● **YOUR GOAL**
No line before the one containing "This screenshot has height=594, width=1012." is to be output; retype exactly that line and all lines that follow it to the end of the records.

● **THE INPUT**
*** Begin section ***
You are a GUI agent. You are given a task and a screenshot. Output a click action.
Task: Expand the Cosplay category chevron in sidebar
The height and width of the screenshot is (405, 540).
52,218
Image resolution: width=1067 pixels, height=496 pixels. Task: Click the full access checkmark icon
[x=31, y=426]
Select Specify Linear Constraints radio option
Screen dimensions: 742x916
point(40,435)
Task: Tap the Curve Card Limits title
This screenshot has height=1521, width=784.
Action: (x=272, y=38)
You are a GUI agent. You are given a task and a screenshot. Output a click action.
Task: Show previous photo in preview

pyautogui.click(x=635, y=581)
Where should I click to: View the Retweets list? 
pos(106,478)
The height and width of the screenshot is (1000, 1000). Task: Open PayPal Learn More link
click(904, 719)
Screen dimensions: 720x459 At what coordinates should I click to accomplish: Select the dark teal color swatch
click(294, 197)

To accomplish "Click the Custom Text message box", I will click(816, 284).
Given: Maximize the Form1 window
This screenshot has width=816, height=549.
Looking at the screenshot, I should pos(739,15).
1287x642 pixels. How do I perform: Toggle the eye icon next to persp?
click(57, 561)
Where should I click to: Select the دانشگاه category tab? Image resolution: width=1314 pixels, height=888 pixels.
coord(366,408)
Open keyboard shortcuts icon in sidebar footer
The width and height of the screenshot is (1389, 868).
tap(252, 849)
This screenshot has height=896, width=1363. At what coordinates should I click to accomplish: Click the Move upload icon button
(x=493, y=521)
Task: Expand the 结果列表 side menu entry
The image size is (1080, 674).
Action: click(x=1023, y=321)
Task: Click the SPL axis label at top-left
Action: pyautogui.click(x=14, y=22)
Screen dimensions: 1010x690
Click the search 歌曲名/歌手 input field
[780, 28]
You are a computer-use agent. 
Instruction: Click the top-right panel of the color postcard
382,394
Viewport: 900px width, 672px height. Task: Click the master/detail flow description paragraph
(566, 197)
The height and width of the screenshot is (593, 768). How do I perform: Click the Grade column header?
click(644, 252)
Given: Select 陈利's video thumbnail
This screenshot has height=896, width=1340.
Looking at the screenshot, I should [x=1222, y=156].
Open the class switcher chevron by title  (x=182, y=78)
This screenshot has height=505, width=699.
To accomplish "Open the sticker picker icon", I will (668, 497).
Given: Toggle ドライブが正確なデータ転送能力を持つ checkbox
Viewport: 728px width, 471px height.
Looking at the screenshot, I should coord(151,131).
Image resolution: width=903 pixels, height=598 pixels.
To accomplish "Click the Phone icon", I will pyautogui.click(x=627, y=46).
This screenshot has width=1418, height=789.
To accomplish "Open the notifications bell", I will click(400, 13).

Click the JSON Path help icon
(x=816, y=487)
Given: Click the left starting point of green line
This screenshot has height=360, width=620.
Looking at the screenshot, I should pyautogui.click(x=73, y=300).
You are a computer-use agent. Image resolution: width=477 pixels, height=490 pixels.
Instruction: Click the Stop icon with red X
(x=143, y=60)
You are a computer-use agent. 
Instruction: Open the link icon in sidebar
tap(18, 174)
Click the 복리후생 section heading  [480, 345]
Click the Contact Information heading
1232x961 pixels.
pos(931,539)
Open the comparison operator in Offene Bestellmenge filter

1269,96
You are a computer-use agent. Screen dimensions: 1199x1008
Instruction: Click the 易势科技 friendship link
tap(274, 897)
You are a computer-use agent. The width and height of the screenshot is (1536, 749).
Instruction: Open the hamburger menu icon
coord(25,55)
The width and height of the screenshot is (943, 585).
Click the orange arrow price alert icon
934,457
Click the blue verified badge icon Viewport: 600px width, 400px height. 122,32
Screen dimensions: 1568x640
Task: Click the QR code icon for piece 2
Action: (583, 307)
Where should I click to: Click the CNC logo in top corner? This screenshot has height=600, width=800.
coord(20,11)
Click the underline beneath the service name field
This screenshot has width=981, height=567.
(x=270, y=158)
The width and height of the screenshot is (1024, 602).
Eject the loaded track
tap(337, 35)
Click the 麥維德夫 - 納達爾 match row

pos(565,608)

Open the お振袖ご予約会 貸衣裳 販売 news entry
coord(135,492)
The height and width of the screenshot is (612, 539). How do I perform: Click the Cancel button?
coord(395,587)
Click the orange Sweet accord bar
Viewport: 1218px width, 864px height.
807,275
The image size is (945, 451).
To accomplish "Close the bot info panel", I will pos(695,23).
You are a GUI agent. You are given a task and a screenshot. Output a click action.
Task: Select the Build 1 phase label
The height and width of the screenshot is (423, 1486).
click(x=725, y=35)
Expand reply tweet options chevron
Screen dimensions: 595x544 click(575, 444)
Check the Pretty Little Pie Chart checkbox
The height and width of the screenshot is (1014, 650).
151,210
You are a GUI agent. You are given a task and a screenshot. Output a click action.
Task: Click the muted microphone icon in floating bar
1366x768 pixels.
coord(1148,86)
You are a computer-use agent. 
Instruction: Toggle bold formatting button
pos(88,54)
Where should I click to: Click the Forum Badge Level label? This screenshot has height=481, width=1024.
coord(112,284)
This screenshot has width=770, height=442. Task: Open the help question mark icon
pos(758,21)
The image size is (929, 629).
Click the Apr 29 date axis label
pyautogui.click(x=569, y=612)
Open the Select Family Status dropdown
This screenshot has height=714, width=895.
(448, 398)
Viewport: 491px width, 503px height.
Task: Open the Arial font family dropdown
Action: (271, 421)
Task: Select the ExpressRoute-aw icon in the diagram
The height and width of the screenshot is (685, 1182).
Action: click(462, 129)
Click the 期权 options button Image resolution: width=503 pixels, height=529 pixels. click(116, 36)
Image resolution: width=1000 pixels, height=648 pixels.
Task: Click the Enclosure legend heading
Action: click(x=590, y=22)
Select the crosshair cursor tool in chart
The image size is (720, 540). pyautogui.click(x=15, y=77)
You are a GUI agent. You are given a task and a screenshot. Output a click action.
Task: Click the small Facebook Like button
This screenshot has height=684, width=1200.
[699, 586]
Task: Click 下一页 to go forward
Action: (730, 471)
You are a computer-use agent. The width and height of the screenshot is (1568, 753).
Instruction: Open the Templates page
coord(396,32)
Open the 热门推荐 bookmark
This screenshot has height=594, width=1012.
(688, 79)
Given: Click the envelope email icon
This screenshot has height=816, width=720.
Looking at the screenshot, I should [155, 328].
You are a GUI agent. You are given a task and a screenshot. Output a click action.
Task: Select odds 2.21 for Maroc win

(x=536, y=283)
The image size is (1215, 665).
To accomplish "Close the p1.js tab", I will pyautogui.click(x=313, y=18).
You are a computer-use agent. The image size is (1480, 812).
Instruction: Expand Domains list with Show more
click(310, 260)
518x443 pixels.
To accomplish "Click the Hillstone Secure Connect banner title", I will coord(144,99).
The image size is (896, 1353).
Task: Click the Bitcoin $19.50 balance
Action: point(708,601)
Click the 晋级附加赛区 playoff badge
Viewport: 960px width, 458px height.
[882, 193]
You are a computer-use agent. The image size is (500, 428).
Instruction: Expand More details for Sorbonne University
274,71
*** End section ***
● **EXERCISE RESPONSE**
This screenshot has height=594, width=1012.
(688, 79)
Given: Click the envelope email icon
This screenshot has height=816, width=720.
Looking at the screenshot, I should [155, 328].
You are a GUI agent. You are given a task and a screenshot. Output a click action.
Task: Select odds 2.21 for Maroc win

(x=536, y=283)
The image size is (1215, 665).
To accomplish "Close the p1.js tab", I will pyautogui.click(x=313, y=18).
You are a computer-use agent. The image size is (1480, 812).
Instruction: Expand Domains list with Show more
click(310, 260)
518x443 pixels.
To accomplish "Click the Hillstone Secure Connect banner title", I will coord(144,99).
The image size is (896, 1353).
Task: Click the Bitcoin $19.50 balance
Action: point(708,601)
Click the 晋级附加赛区 playoff badge
Viewport: 960px width, 458px height.
[882, 193]
You are a computer-use agent. The image size is (500, 428).
Instruction: Expand More details for Sorbonne University
274,71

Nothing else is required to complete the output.